Given instruction 1
Set down, word for word, the lines of the listing from the one containing "Task: Click the 昇降計 climb rate gauge" through the end of the listing, both ends included. Omit the pictures.

Text passage
>>>
# Talk to me about Quark please!



## Shayanna (Aug 1, 2012)

I googled it. But it says to use cultured buttermilk from the store. Can I culture my own buttermilk? how would I do that? I would like to avoid using store bought cultured cow's milk, just cause it screams "bad juju" to me to mix that nasty pasteurized/fake stuff with my goat's milk.

When I make quark the first time, can I save some to use as a future culture?

Also, anybody have a recipe for cream cheese?


----------



## alpacaspinner (Feb 5, 2012)

When I first moved back to the US after having lived several years in Germany - where Quark is a staple - I searched for a recipe, as my German DH liked certain baked goods that require it. I couldn't find one (this was in 1977), but finally figured out that draining yogurt makes a decent substitute. I'm still not sure how it is properly made, but when I want some I just drain yogurt through cheesecloth or muslin to the desired consistency (you can add a bit of the whey back in if it drains too much). For cream cheese just drain it further. I prefer to use whole milk for both these products. As to cultured buttermilk, I got a starter culture from http://www.cheesemaking.com/ which makes a nice product. You can make subsequent batches from the first.
<<<
Provided data
>>>
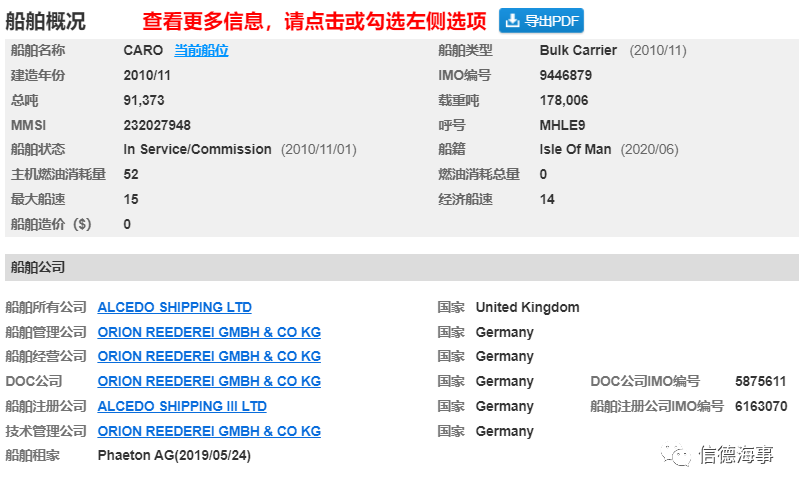Screen dimensions: 799x489
Task: Click the MMSI value 232027948
Action: pyautogui.click(x=157, y=125)
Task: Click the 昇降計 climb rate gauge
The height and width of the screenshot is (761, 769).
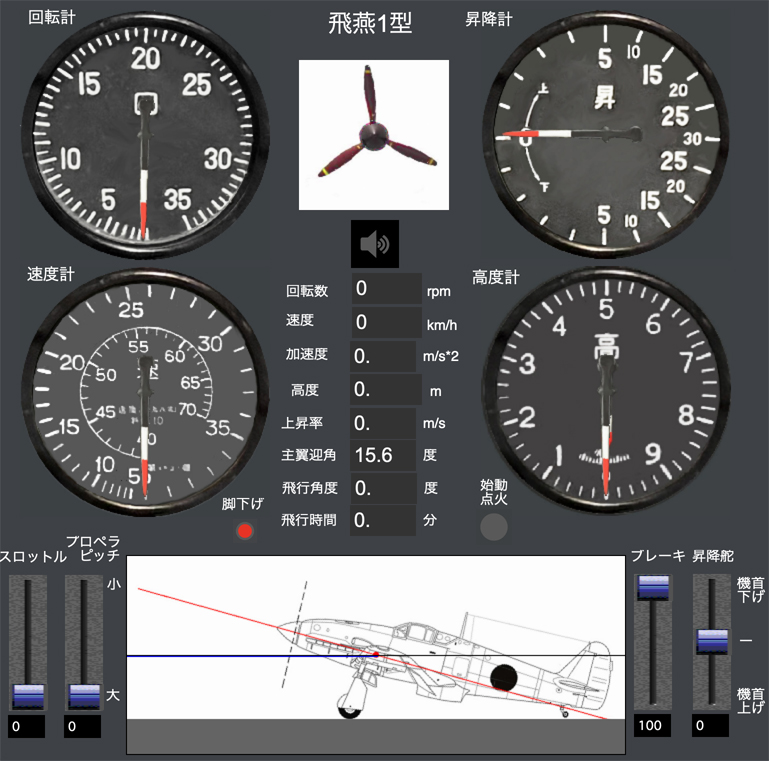Action: tap(604, 134)
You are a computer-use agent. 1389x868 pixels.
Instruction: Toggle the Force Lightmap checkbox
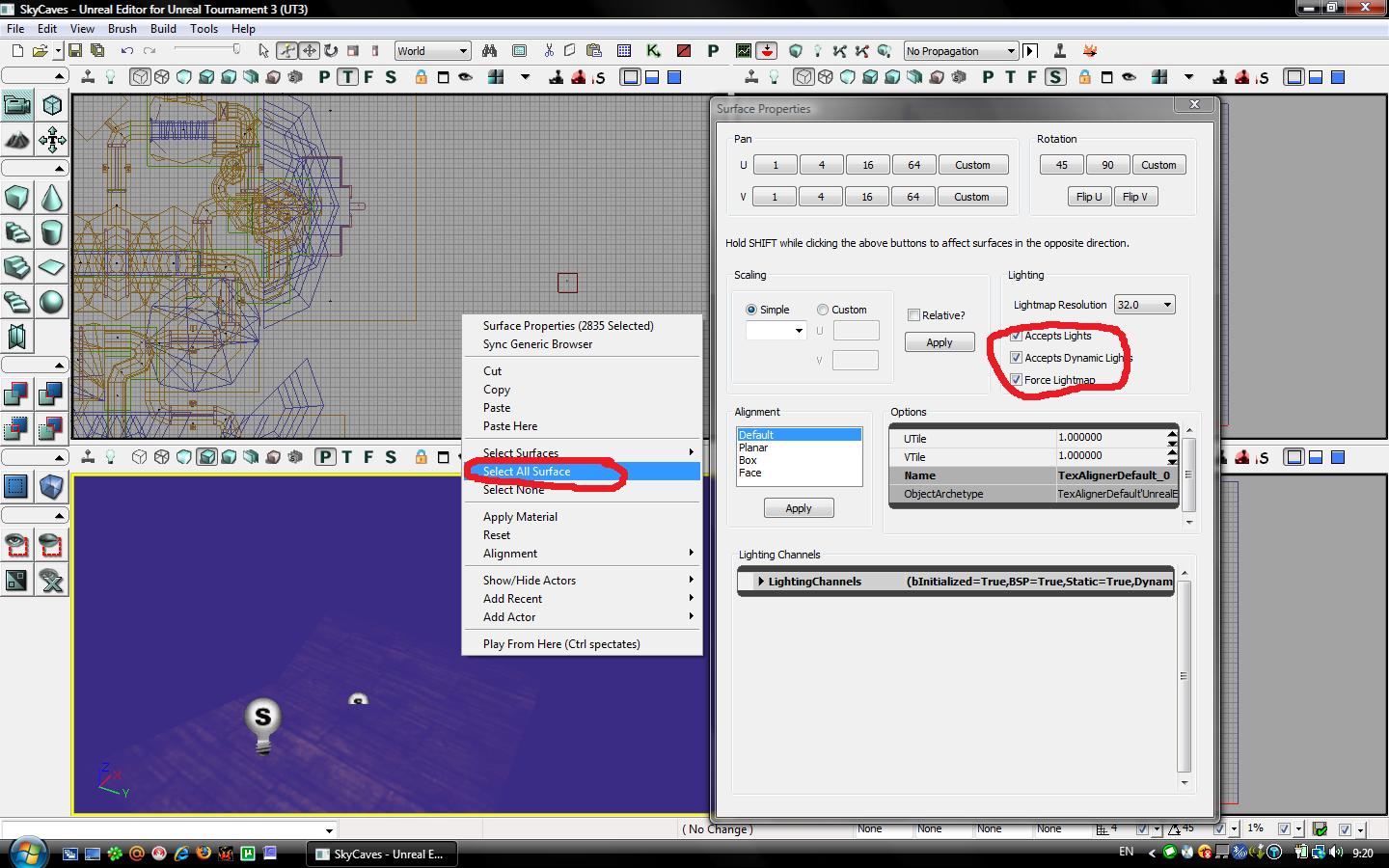1016,380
<<<
Given instruction 2
Resume the forum thread about quark from where it stops.

Task response 1
Task: Click the 昇降計 climb rate gauge
The height and width of the screenshot is (761, 769).
Action: tap(604, 134)
You are a computer-use agent. 1389x868 pixels.
Instruction: Toggle the Force Lightmap checkbox
1016,380

Task response 2
Would you post the recipe you have for Quark?


----------



## jwal10 (Jun 5, 2010)

Great stuff, easy, no waste and tastes great. We just use a little of the buttermilk from the last batch to make the next. Just let it set for a while until room temp. We use the buttermilk in many things. It can be used both as cheese and in desserts. There are many ways to make it, some more flavorful (tart) than othersl....James


----------



## mnn2501 (Apr 2, 2008)

Quark was a Ferangi that owned the bar on the Star Trek spin off Deep Space Nine



sorry- I couldn't help myself.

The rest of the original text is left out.